Extralite to marka założona jeszcze w XX wieku przez Włocha o imieniu Sergio. Jak sama nazwa wskazuje, cel przyświecający firmie jest jasny – produkcja ekstremalnie lekkich części rowerowych. Prezes i zarazem główny konstruktor w jednej osobie wielką uwagę przykłada to jakości swoich produktów. Każdy z nich to pokaz możliwości obrabiarek numerycznych oraz włoskiej myśli technicznej, która potrafi zaskakiwać. Produkty Extralite wśród tzw. „weightweenies” często uchodzą za punkt odniesienia dla podobnych wypustów innych marek i równie często są bezlitośnie kopiowane przez dalekowschodnich „kserokopiarzy”.
Ważąca 161 gramów piasta HyperBoost jest wyzwaniem dla konkurencji i dowodzi, że na tak lekkim produkcie można się ścigać. Ale produkt ów wymaga również częstej i bardzo umiejętnej konserwacji, nic nie może być tu zostawione przypadkowi. Do usunięcia starych łożysk użyliśmy ekskluzywnego ekstraktora Enduro BBT-200, który pozwala na nieinwazyjny dla piasty demontaż, a przy tym jest wyrazem szacunku tak dla Właściciela koła, samego sprzętu jak i naszej pracy. W środku zastaliśmy trochę wody – uszczelnienie to niestety kiepska strona piast Extralite i do wzorca z Sèvres – marki Chris King – brakuje im wiele. Poszczególne elementy zostały dokładnie wyczyszczone i odtłuszczone, po czym przyszedł czas na ocenę zużycia.
Jest to niezwykle ważne, ponieważ wszystkie części wykonane są z aluminium – również mechanizm zębaty, a jedna z nich jest integralną częścią korpusu piasty i brak serwisu będzie prowadził do destrukcji całości. W tym przypadku wszystko było w należytym porządku i uwierzcie: regularnie serwisowany HyperBoost przetrwa naprawdę wiele. Następnie mogliśmy przystąpić do wprasowania nowych łożysk – w tym przypadku Enduro, z których fabrycznie korzysta Extralite. W tym celu użyliśmy naszej ulubionej prasy – Park Tool HBP-1, która pozwala idealnie równo i z użyciem optymalnej siły osadzić łożyska w gniazdach. Zarówno od strony wewnętrznej jak i zewnętrznej zostały one pokryte przez nas wodoodpornym smarem, który nie pozwoli na przedwczesną penetrację przez wodę. Nie oszczędzamy w żadnym miejscu – w tym przypadku użyliśmy doskonałego smaru Shimano Dura-Ace.
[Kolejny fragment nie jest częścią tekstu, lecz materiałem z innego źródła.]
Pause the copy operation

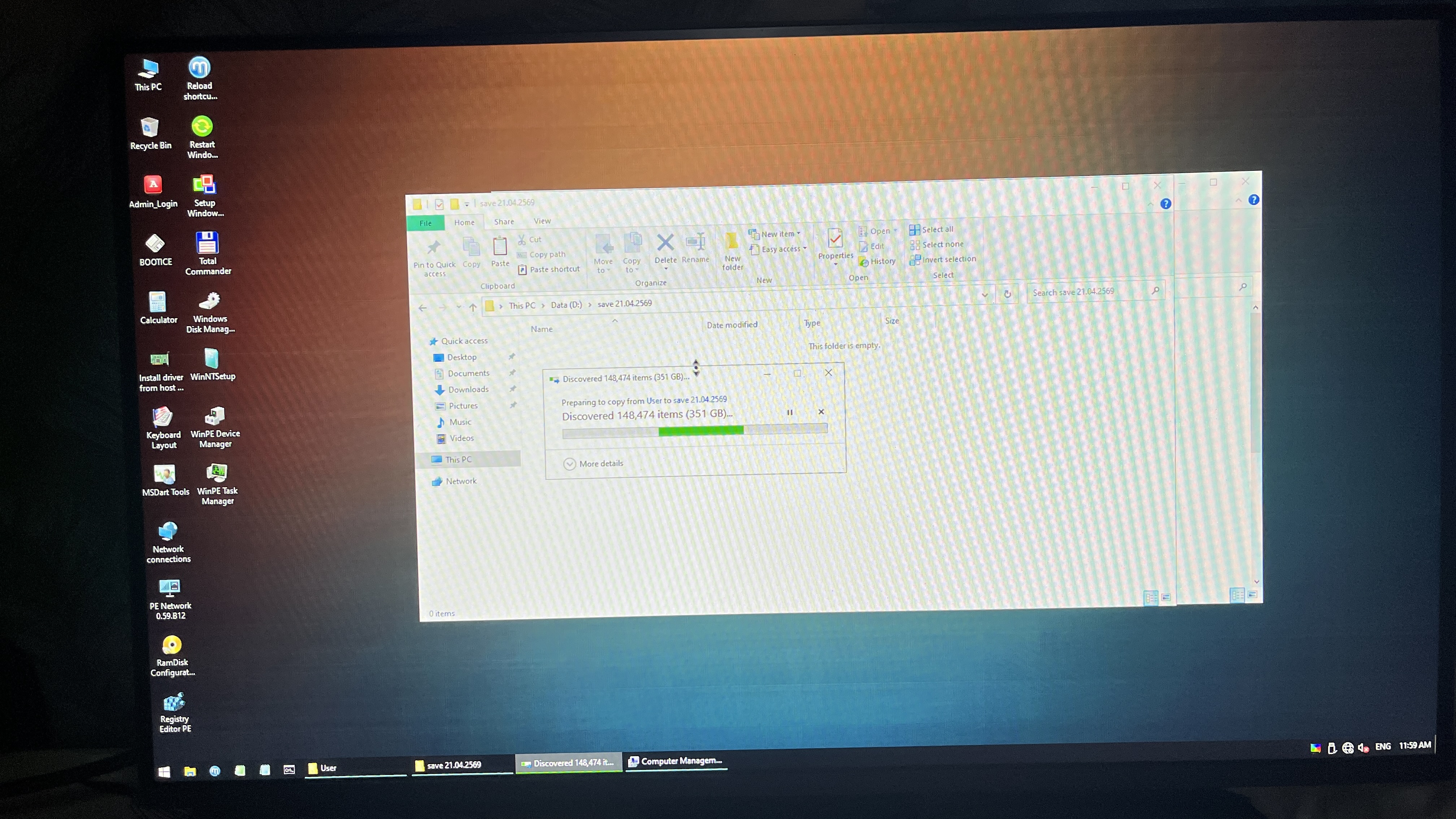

Jak niemal każdy producent, także Extralite ma ścisłe wytyczne dotyczące smaru, jakiego możemy użyć do mechanizmu zębatego. To niezwykle ważne, ponieważ przykładowo zbyt gęsty środek może spowodować po pewnym czasie choćby zaciąganie łańcucha, a w przypadku ekstremalnie odchudzonej piasty tego typu rzeczy nie mogą mieć miejsca. Aluminiowy bębenek nie ustrzegł się zadziorów; zostały zeszlifowane, a po osadzeniu kasety nakrętkę przykręciliśmy najdokładnieszym, elektronicznym kluczem dynamometrycznym z zalecanym przez Extralite momentem (jest to wartość między 25, a 30 Nm). Kolejnym etapem była regulacja płynności obrotu osi i skasowanie luzu. Na koniec przykręciliśmy kolejną włoską biżuterię – tarczę hamulcową Carbon-Ti na węglowym pająku. W tym przypadku maksymalny moment to jedynie 4 Nm.
Serwis specjalistycznych produktów nie może być powierzony przypadkowym osobom bez wiedzy, umiejętności oraz właściwych narzędzi. Wiele zależy jednak również od Właściciela – tylko regularna konserwacja w odpowiednim momencie pozwala na zachowanie żywotności części na optymalnym poziomie bez ponoszenia zbędnych wydatków.